What you write should be an exact repeat of the lines from the one with "681x383 pixels. Task: Select" through the final line below, minus the pictures.

BEGIN

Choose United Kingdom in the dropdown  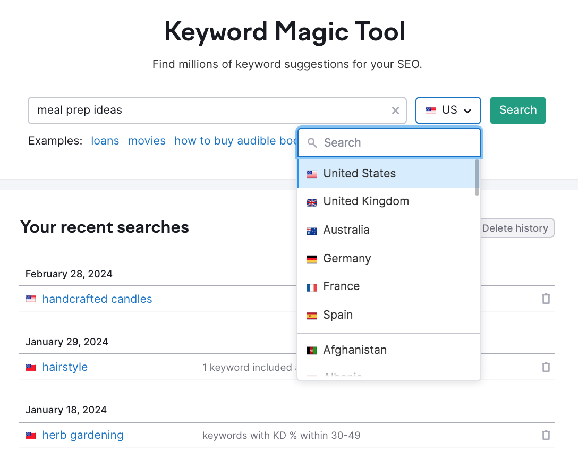[366, 201]
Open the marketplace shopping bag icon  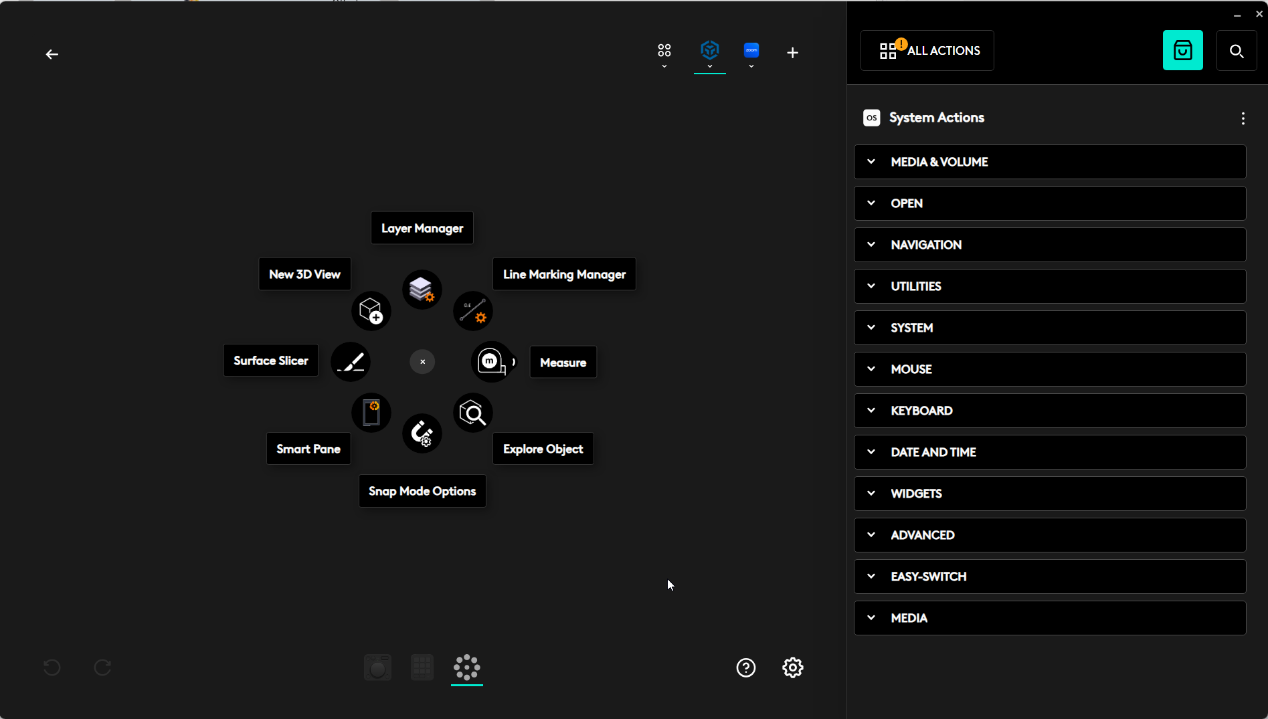[x=1182, y=51]
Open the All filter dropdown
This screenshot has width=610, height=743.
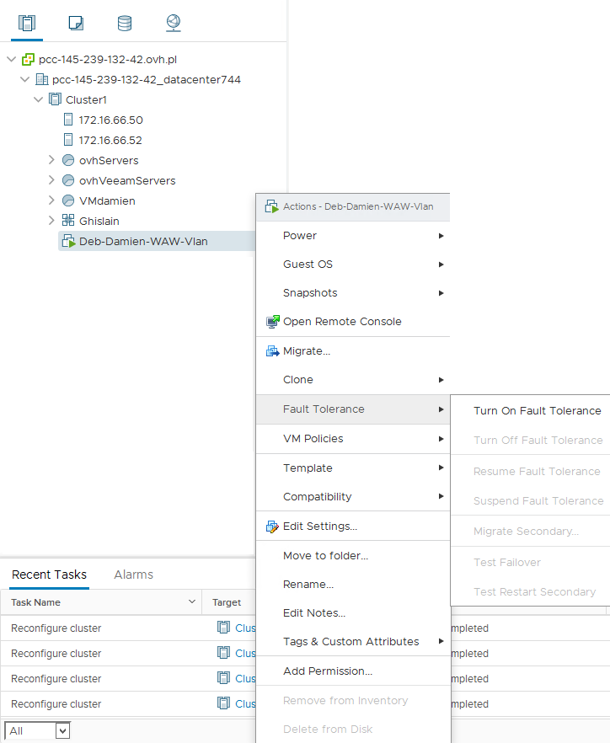point(37,731)
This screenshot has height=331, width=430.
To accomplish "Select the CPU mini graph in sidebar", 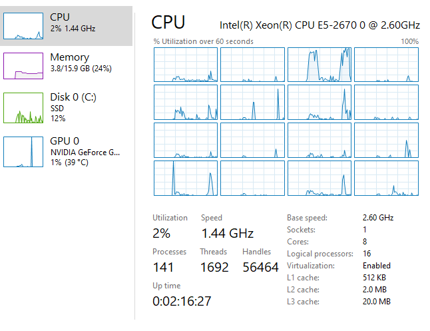I will click(x=23, y=26).
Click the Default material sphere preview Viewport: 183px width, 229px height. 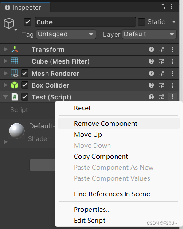[x=17, y=131]
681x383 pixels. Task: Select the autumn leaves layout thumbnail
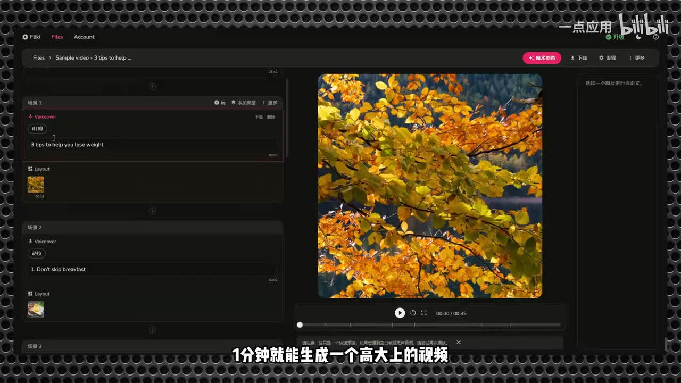click(x=36, y=185)
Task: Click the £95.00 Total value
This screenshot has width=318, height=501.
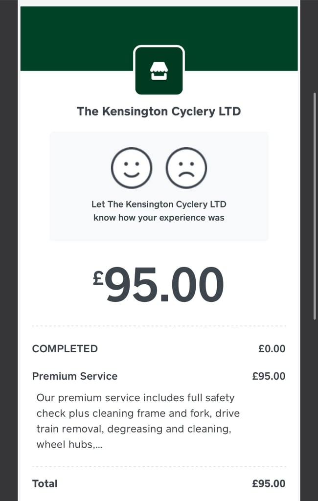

END

Response to the exercise:
681x383 pixels. Task: Select the autumn leaves layout thumbnail
click(x=36, y=185)
Task: Click the £95.00 Total value
This screenshot has width=318, height=501.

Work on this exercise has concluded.